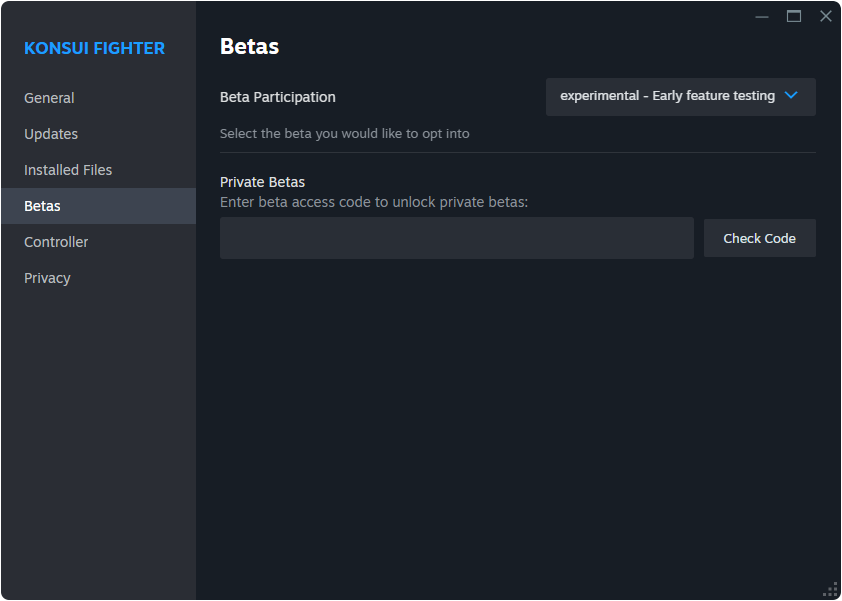842x601 pixels.
Task: Open the General settings page
Action: click(x=49, y=98)
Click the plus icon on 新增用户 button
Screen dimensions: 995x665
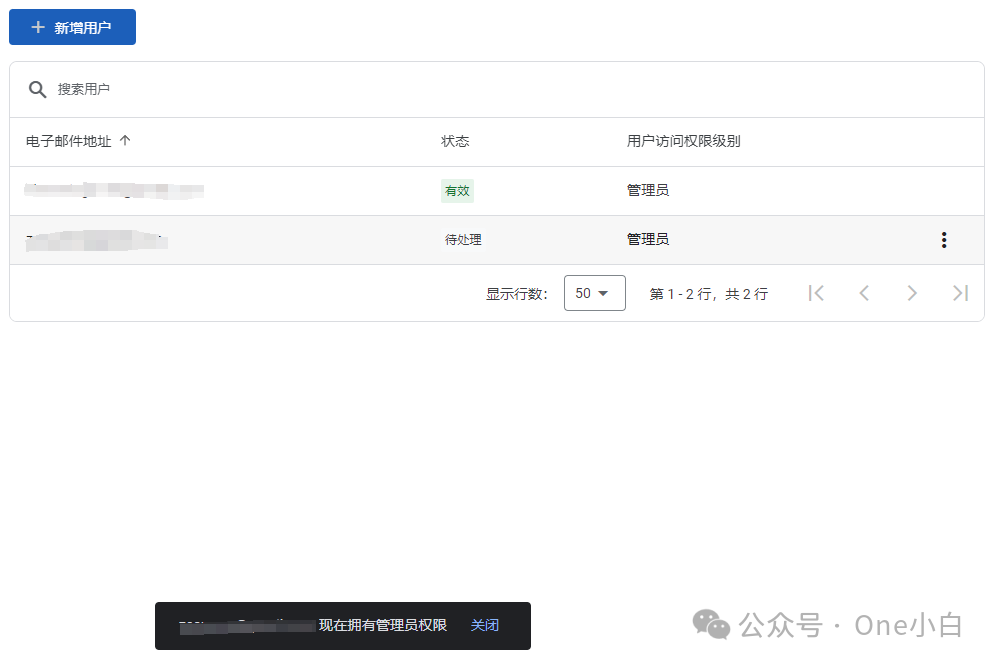37,27
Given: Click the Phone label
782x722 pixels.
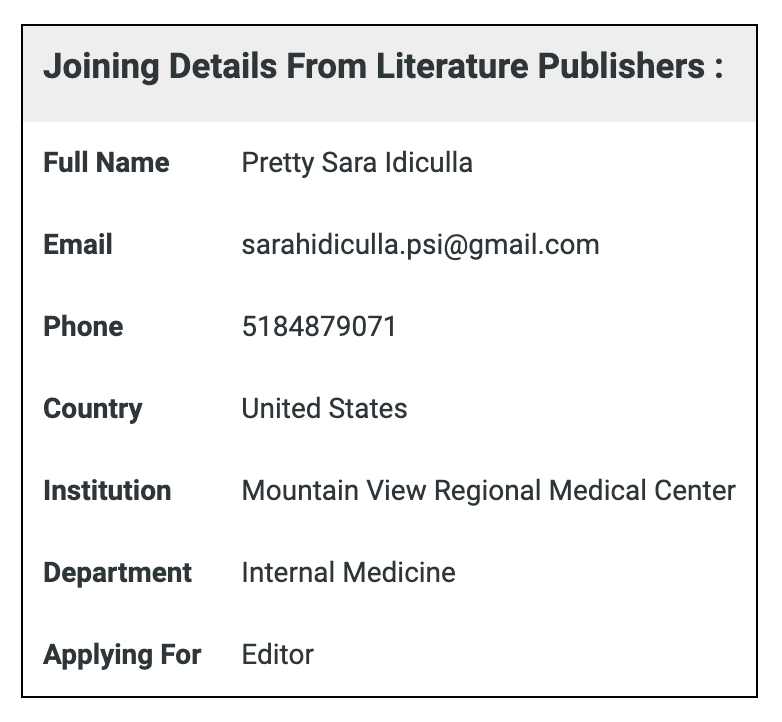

## [Aim of the exercise]
Reproduce the rows verbatim, starting with the line that contains "Click the plus icon on 新增用户 button" and continuing through the last row, both included. Leave the pictures out of your answer.

## [Output for this task]
Click the plus icon on 新增用户 button
Screen dimensions: 995x665
37,27
Given: Click the Phone label
782x722 pixels.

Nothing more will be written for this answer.